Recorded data
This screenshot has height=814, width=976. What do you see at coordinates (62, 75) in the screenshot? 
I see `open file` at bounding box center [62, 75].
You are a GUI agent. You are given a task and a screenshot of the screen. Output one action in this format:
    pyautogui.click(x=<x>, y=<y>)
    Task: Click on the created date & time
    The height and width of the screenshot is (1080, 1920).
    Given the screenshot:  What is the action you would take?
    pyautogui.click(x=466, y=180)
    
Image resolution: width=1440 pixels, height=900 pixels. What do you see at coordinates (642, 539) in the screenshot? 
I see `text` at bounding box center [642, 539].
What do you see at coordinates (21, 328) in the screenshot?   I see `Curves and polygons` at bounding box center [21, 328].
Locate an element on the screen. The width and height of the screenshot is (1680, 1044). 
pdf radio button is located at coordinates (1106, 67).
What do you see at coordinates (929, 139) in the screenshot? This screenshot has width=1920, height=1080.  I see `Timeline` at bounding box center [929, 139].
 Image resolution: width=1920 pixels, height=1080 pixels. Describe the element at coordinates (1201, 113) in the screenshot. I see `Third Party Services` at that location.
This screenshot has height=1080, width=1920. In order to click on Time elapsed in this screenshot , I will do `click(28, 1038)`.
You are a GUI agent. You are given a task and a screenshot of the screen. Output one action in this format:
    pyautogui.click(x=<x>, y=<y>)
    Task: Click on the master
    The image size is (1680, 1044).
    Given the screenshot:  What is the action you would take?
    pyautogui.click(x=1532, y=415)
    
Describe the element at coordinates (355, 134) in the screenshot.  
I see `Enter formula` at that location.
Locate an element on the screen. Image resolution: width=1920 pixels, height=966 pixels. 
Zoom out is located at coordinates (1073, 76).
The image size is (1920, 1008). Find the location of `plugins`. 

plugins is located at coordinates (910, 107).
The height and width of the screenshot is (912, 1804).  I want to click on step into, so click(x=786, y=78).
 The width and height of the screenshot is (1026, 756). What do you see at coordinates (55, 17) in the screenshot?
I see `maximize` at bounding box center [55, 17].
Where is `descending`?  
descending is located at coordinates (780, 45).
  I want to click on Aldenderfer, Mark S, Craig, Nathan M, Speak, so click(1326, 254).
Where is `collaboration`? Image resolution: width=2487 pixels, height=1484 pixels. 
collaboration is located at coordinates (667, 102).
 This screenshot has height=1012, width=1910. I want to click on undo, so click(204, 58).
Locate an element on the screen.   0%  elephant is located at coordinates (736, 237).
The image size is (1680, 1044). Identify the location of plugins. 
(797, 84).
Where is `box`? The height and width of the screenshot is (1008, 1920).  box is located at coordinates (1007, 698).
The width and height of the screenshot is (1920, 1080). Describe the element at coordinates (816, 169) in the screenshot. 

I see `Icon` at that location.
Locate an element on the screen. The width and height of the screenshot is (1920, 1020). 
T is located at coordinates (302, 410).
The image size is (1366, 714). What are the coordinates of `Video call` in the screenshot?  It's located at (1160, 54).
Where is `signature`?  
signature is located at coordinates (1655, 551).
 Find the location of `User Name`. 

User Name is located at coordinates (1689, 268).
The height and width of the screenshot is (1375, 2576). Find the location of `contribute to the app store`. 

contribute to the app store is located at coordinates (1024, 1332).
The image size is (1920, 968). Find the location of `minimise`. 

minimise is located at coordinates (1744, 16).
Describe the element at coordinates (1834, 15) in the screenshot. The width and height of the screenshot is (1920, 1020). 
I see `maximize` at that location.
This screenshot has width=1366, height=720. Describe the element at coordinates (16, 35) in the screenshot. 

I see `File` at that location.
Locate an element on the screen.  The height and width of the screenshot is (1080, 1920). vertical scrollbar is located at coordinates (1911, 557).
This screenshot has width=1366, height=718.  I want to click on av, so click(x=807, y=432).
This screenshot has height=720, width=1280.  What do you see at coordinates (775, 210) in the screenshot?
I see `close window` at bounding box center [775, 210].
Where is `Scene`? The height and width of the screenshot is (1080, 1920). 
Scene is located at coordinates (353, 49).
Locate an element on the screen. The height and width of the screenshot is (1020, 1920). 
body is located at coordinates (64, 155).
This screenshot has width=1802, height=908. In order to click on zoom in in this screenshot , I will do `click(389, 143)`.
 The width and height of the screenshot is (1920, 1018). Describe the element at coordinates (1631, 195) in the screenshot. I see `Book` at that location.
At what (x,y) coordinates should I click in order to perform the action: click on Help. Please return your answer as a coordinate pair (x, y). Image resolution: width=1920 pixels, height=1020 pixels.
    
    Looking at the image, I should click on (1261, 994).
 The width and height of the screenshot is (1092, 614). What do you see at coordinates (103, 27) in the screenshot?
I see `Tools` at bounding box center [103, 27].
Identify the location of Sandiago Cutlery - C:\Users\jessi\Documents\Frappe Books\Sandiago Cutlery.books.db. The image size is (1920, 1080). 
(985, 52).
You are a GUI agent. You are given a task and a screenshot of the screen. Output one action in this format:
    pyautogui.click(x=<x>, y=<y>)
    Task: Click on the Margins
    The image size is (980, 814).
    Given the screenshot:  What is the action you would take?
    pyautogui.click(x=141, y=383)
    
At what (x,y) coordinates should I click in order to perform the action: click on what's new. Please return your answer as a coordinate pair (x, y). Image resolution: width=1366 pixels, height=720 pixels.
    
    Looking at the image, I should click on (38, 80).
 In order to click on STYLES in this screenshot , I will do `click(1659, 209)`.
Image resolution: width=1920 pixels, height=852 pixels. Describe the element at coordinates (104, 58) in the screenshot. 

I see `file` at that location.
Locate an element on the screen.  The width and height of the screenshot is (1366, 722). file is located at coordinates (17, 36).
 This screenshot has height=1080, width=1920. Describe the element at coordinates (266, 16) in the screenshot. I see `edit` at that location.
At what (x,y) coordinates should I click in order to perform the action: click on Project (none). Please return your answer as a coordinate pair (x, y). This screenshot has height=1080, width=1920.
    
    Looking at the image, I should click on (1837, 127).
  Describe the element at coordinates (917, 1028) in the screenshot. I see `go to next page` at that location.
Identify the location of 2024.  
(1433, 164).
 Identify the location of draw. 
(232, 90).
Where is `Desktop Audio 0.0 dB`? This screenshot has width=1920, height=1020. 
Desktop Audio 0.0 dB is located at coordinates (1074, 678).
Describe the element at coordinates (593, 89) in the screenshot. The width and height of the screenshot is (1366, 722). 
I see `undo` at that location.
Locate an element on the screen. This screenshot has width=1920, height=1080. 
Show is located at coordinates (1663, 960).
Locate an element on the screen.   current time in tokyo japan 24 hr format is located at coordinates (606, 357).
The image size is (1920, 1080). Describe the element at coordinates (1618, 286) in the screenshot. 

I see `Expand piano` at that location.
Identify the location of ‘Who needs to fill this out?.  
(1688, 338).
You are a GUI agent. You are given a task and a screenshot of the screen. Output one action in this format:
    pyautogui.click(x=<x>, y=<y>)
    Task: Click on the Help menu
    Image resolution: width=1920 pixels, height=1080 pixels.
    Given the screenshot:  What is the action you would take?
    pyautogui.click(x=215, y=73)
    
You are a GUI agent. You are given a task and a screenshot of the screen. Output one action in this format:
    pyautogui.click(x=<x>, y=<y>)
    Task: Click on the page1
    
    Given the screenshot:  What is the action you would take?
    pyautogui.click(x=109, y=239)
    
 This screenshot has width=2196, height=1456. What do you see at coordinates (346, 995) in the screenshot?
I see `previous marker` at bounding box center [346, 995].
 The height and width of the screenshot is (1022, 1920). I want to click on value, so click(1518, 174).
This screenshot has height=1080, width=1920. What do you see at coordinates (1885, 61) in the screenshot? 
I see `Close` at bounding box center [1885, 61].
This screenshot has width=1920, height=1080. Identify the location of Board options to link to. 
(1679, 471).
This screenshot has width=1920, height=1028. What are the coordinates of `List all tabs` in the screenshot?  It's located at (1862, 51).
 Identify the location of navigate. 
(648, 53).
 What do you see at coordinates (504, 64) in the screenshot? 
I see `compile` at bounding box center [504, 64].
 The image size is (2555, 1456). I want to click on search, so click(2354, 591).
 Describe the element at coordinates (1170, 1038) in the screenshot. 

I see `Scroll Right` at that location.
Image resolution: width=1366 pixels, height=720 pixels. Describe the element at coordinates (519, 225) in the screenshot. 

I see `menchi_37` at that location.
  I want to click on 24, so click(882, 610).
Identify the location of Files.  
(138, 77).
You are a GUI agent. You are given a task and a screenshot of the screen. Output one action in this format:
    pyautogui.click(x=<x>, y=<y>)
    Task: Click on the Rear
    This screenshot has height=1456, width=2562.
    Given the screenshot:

• Given request:
How many lines of the items above contain the string "store"? Reply with the number alone.

• Result of this task:
2